> _Your goal_
Precisely the lines from the one with "Хан тамада (911, 921)" through the end of the data, both included, must make up the response, each restated word for word.

---------------

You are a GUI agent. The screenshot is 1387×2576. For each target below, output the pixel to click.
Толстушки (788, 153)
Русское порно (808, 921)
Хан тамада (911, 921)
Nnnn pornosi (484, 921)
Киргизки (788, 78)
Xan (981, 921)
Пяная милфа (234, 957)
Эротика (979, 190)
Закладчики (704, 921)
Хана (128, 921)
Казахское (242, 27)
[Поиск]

---------------

> _Task result_
Хан тамада (911, 921)
Nnnn pornosi (484, 921)
Киргизки (788, 78)
Xan (981, 921)
Пяная милфа (234, 957)
Эротика (979, 190)
Закладчики (704, 921)
Хана (128, 921)
Казахское (242, 27)
[Поиск]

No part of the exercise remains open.